Your ability to transform sadness into a perspective that says: La vita e’ bella, still holds. Some days it is tested severely and my knees bend from it, but I straighten my back and push forward because like you taught me, there is a tomorrow, we must carry on.

Being how poor you were there wasn’t much in terms of inheritance of material, but my God, the inheritance of  “La vita e’ bella” you left me is profoundly lasting. Your pure joy of having your family about you celebrating our favorite holiday, Christmas Eve, was one of your gifts to me. I spent one finally in 2017, right before my beautiful daughter-in-law Courtney passed while giving birth to your great-grandson, Robert Courtney. Along with, my daughter-in-law your beautiful great-granddaughter and my granddaughter Darby Shea, I felt the joy of all those Christmases you so enjoyed for the first time in my life!
Today is your birthday and being 103 does not fade my memories of love, you were always there for me even in the worst of times.

You loved to make people laugh and people loved you. You gave when I didn’t think there was anything you could possible give, then found out what you gave was of yourself, your greatest gift. I remember how proud you were when I went to college, a dream you never had yet you were so encouraging and helpful that it gave me the impetus to do so under trying conditions until I graduated. I remember the many poor people you helped when their lives were on the downswing, helping you paint or repair and encouraging them, many a day off or weekend we did this side-by-side.

I remember how much you wanted me to introduce Ellen my future wife to Grandma Frances and how proud you were of my choice, making me know that indeed I made the right choice for my future. Your excitement of introducing her to the whole family was so important to you it made me proud of her. And they all loved her.

One of my biggest regrets is that you didn’t live long enough to witness your namesake’s success. Every night I saw your grandson’s name on The Big Bang credits I’d think of you and how proud you would have been and the fact that there would have been no living with you! I see #2 son Michael and all he does now for a living, helping people with disabilities live meaningful lives, in the same spirit, you exuded and know you would be even prouder. I am.
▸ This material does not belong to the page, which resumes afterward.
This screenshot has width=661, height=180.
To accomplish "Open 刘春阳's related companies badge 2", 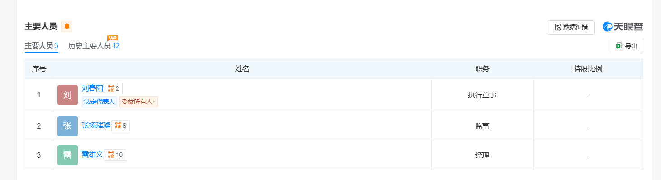I will [113, 88].
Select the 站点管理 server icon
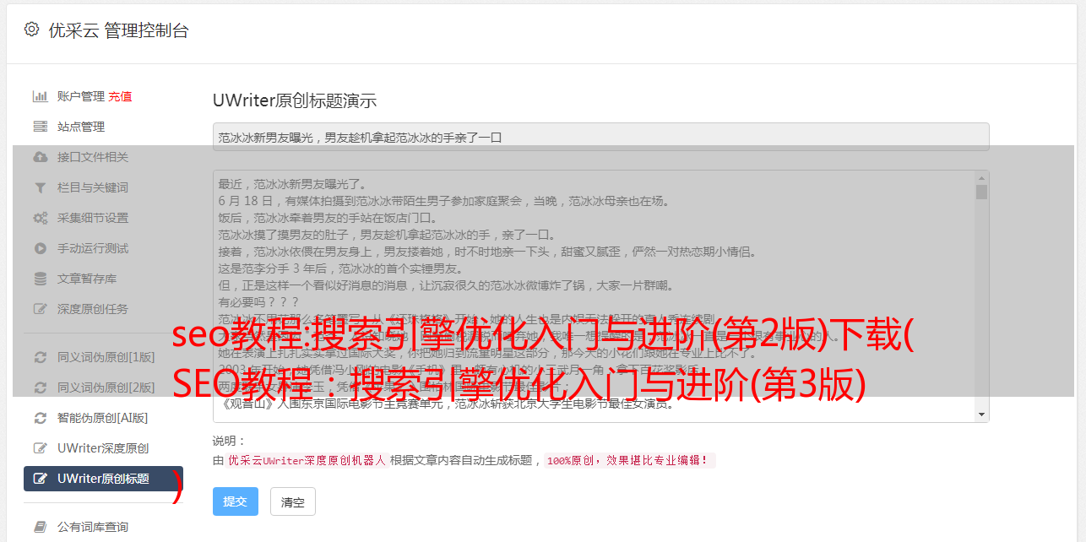 click(40, 127)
But most of all in all this is your granddaughter Ellen, who the past two years have been tried as has been my patience. You loved her more than you did your daughter; she is innocent and loving, yet with her multiple disabilities shows such fight. Since I wrote last she has fallen and broken her leg, had to have an external fixator then a rod inserted for the broken bone. Then she fell again and had a brain bleed, then another fall causing her a partial hip replacement, followed by colon cancer, then pneumonia and the insertion of a tracheotomy. In all this she has been confused scared and frightened yet has fought through it all with needles that poke her, tubes down her nose and throat and in her stomach from an ileostomy. She fights on and continues to smile and love like you would have wanted her to.

Someday I’ll write to you about the Mets and Jets, but one pain at a time.